An abundance of food could trigger this microbe’s strange transformation
A single-celled organism named Gigatrox Euplotes sometimes transforms into a supergiant and eats its normal-sized siblings.
Ben T. Larson
A newly discovered microbe is like a mini version of the Hulk.
Gigatrox Euplotes is unicellular protist which looks like an insect. It feeds on bacteria and other tiny microbes. Sometimes a small number of protists “supergiant” balloon more than twice their usual size. The enormous cells cannibalize their smaller, genetically identical brethren. The triggers for this change aren’t entirely clear, but it tends to happen when there’s enough food, researchers reported May 14 in the journal.

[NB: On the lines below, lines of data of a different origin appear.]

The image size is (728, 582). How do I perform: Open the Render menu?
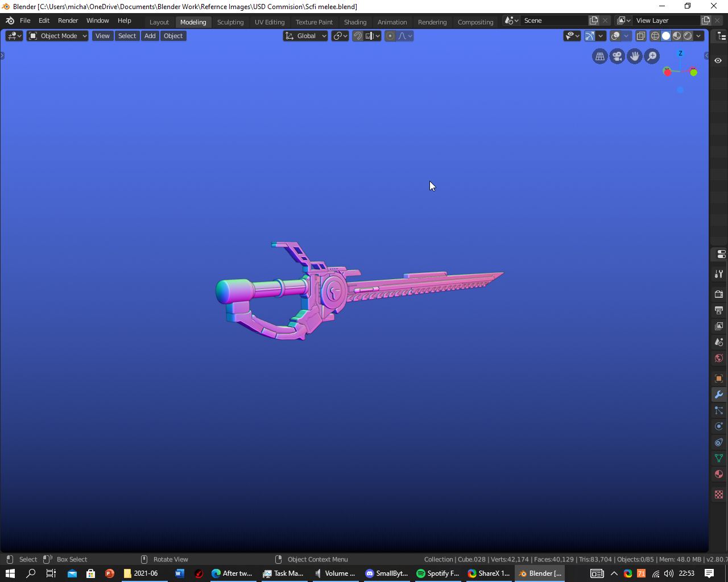[x=68, y=20]
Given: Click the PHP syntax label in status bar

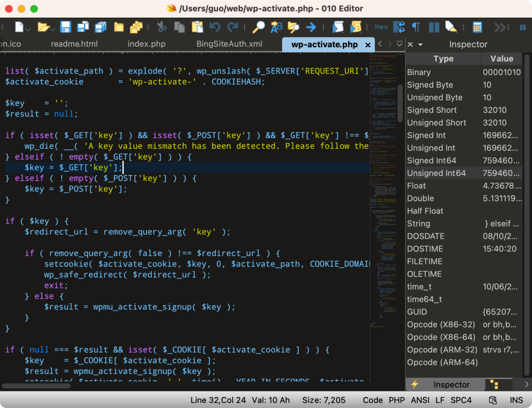Looking at the screenshot, I should tap(397, 400).

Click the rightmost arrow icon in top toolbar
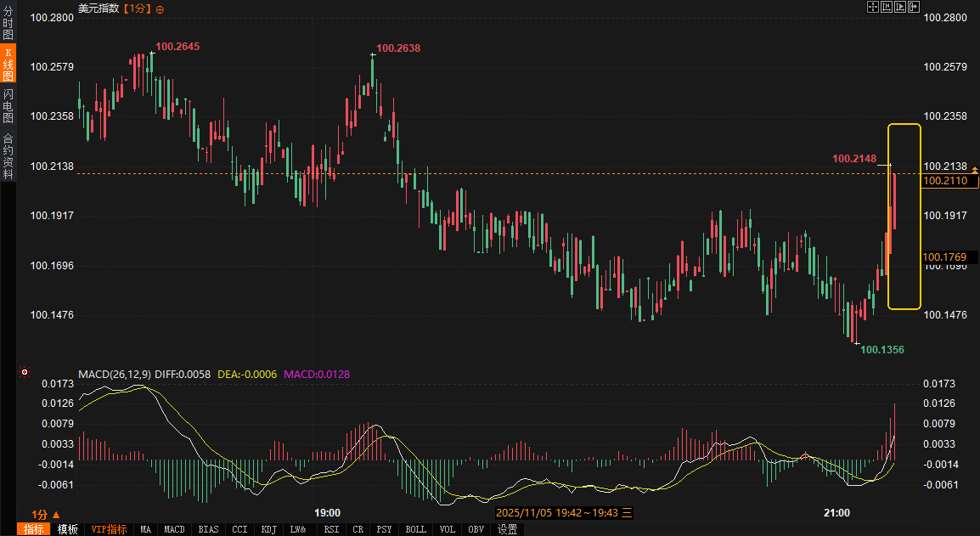pos(914,7)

Proceedings of the National Academy of Sciences.
The transformation happens in stages, says Ben Larson, a cell biologist at Rensselaer Polytechnic Institute in Troy, New York, who discovered the microbes in gunk scraped from an aquarium filter on Curaçao.
First, “a cell makes a big mouth and it starts running like crazy,” Larson explains. At this point, they’re not very good at cannibalism, but if a future Hulk manages to capture one of his siblings or cousins in his enlarged mouth, “the cell’s body plan resizes, and they grow to become these enormous cannibalistic supergiants.”
And like Bruce Banner and the Hulk, giants and normal-sized cells behave differently. In addition to cannibalism, large cells walk in circles and no longer swim like small cells can.
Giants can return to their previous size by dividing asymmetrically. Hulks can produce nine normal-sized offspring each in a 24-hour period and up to 16 in 120 hours. Normal size E. gigatrox divide only once in 24 hours. With each unbalanced division, the giant cells shrink until they return to their normal size and behavior.
Up to 42 percent of the organism’s genes are involved in transitions from normal to supergiant size and vice versa, Larson and his colleagues found. Learning how protists transform could help researchers understand how simple organisms can develop complex behaviors, and perhaps how multicellular life evolved.